Find the Largest Files on Disk: find, sort, du (2026)

find / -xdev -type f -printf '%s %p\n' 2>/dev/null | sort -rn | head -20 gives you a ranked list of the 20 biggest files on the disk, largest first. This is the command I reach for the moment a server alerts on a full root filesystem and I need to know what is actually eating the space.

It is three tools doing one job. find walks the tree and prints each file's size and path. sort -rn ranks those lines by the leading number, descending. head -20 trims the output to something I can scan in one screen. The whole thing runs in seconds on a normal server and tells me, concretely, which files to investigate first.

This article is the focused "what is using my disk space" version. If you want the threshold-filter mechanics (the +100M sign convention, unit suffixes, size ranges), the find files larger than a size article covers that. Here the goal is different: I do not have a threshold in mind, I just want the disk's worst offenders ranked.

Set your values

Try it with your own values

Set your OS and search path. Every command below updates with your values.

Operating systemSearch path

The one-liner

bash· Linux (GNU)

find :search_path -xdev -type f -printf '%s %p\n' 2>/dev/null | sort -rn | head -20

The output is <size_in_bytes> <path>, one file per line, biggest at the top. On GNU systems -printf '%s %p\n' prints the raw byte count and the path with almost no overhead because it never forks a subprocess. The BSD variant has to call stat once per file (more on that gap below). Bump head -20 to head -50 for a wider sweep.
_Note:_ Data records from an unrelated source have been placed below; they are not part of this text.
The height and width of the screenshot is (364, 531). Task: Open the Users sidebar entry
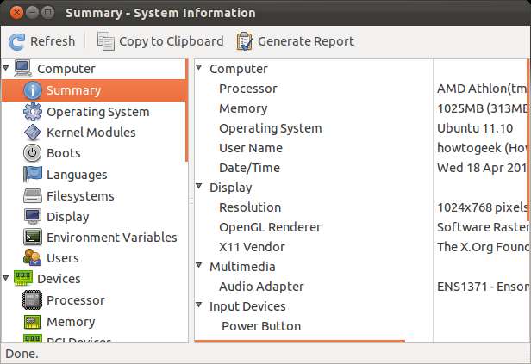tap(62, 258)
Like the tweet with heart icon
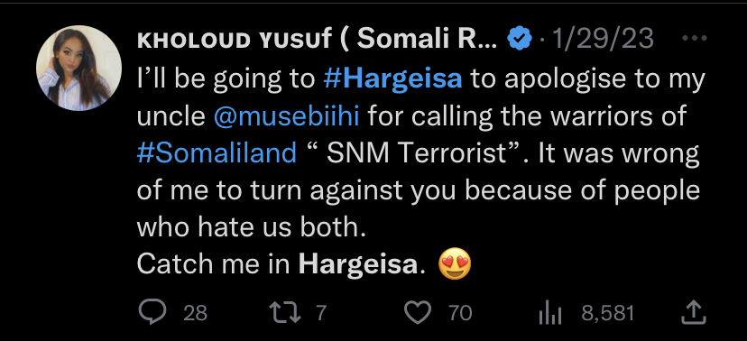 [x=418, y=313]
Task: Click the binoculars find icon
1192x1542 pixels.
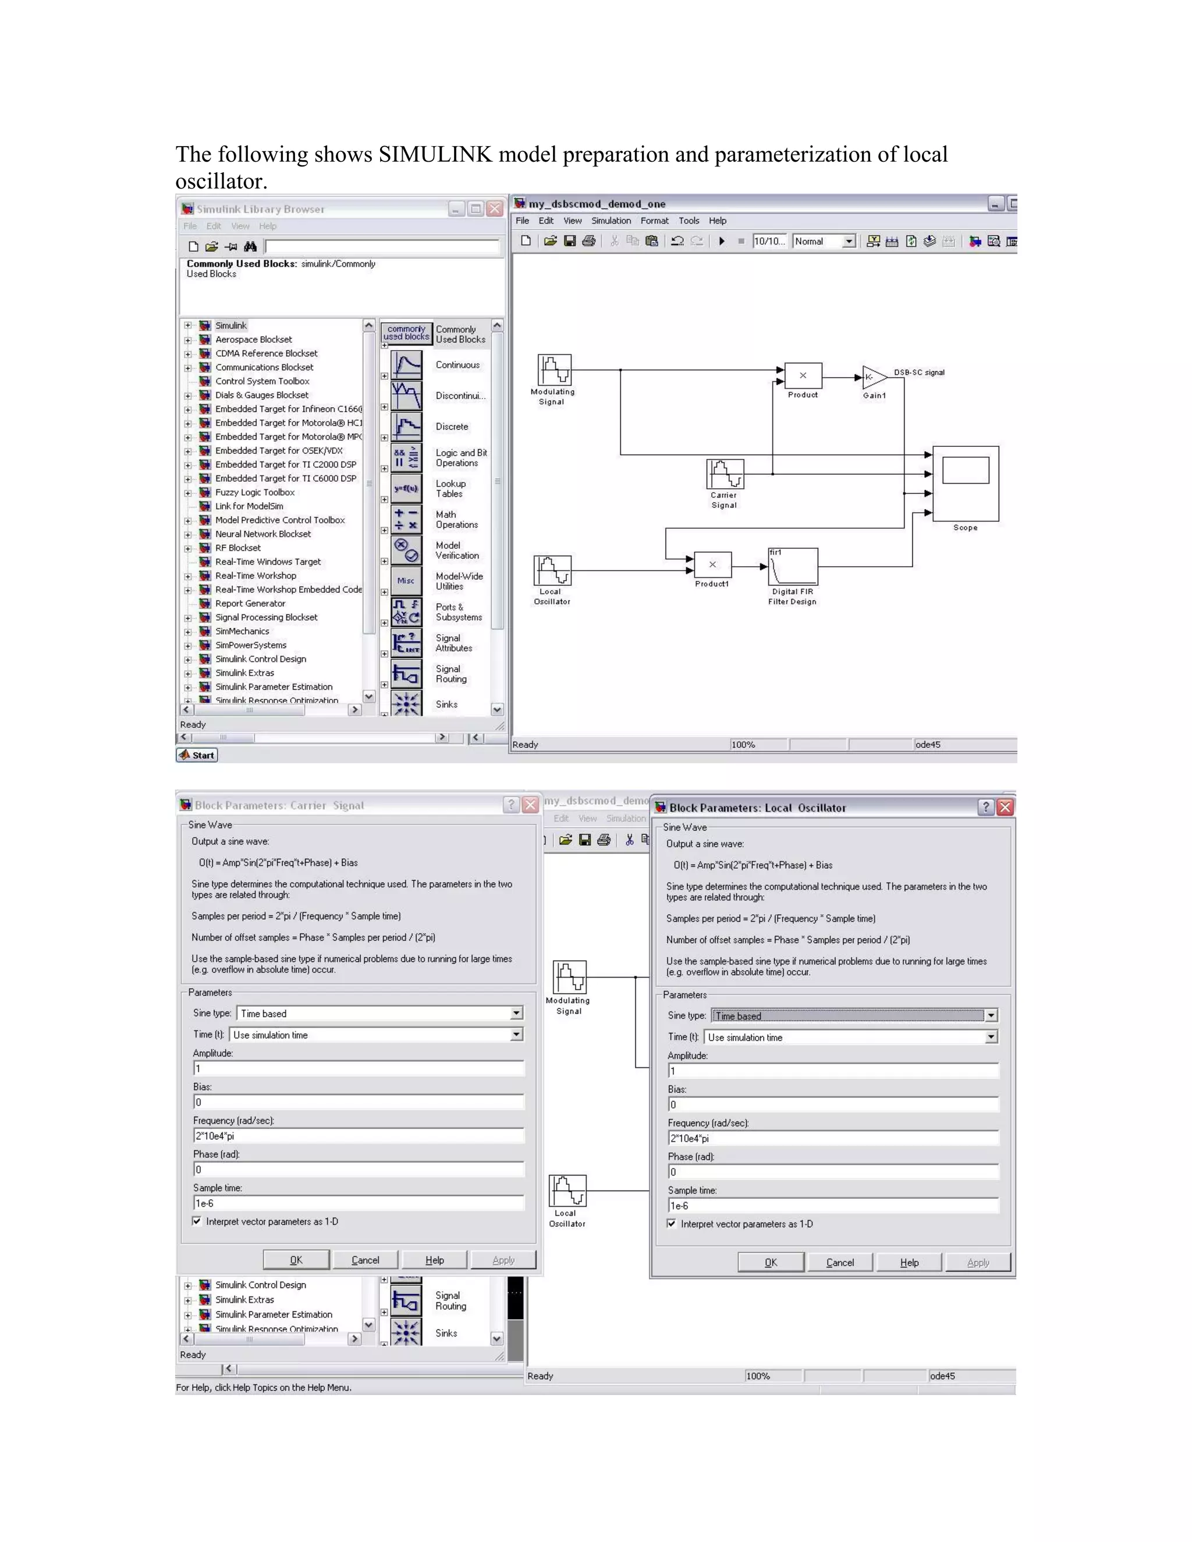Action: click(x=250, y=246)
A few of those flags carry real weight, so it is worth being precise about what each one buys.

Why -xdev matters

-xdev tells find to stay on a single filesystem and never cross a mount point. When you anchor a scan at /, that one flag is the difference between a clean result and a scan that runs for an hour and returns garbage.

Without -xdev, find / descends into every mounted filesystem under the root tree:

/proc and /sys are virtual filesystems. The "files" in them are kernel interfaces, not disk data. find will report nonsense sizes (/proc/kcore famously looks like it is the size of all your RAM, sometimes terabytes) and waste time enumerating thousands of process entries.
Network mounts (NFS, SMB, sshfs) get walked over the wire. A scan that should take five seconds locally now takes minutes and hammers a remote server.
/dev is a device filesystem. Block devices show up with their addressable size, so a disk device node reads as the size of the disk.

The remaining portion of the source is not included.